Required action: Reproduce the closing part of the entries exactly: the line with "[button] (1247, 93)" and all lines after it, ending with the last line, and nothing else.

Data provided:
══════

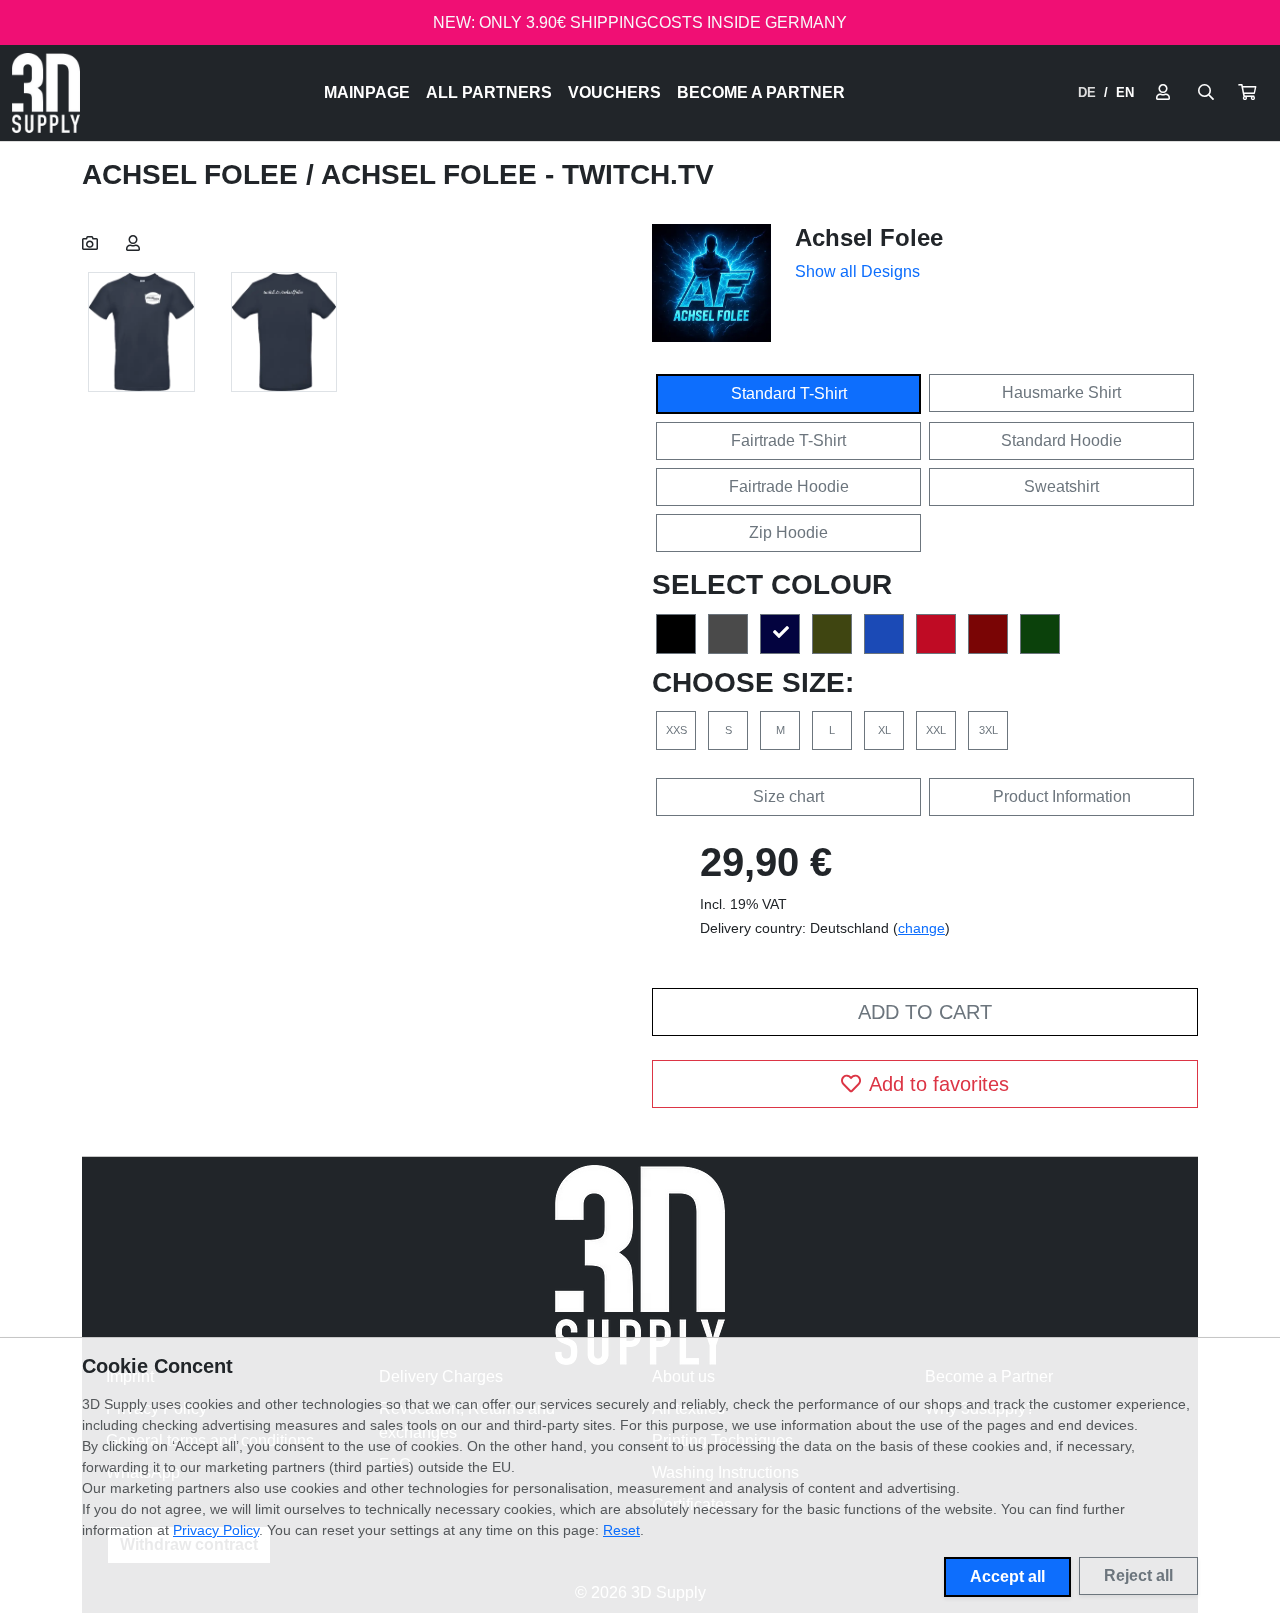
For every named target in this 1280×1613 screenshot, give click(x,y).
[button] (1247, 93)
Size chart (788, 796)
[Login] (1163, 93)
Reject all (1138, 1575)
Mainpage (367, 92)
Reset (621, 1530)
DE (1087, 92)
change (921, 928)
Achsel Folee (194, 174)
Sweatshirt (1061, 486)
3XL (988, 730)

══════

Output of the task:
[button] (1247, 93)
Size chart (788, 796)
[Login] (1163, 93)
Reject all (1138, 1575)
Mainpage (367, 92)
Reset (621, 1530)
DE (1087, 92)
change (921, 928)
Achsel Folee (194, 174)
Sweatshirt (1061, 486)
3XL (988, 730)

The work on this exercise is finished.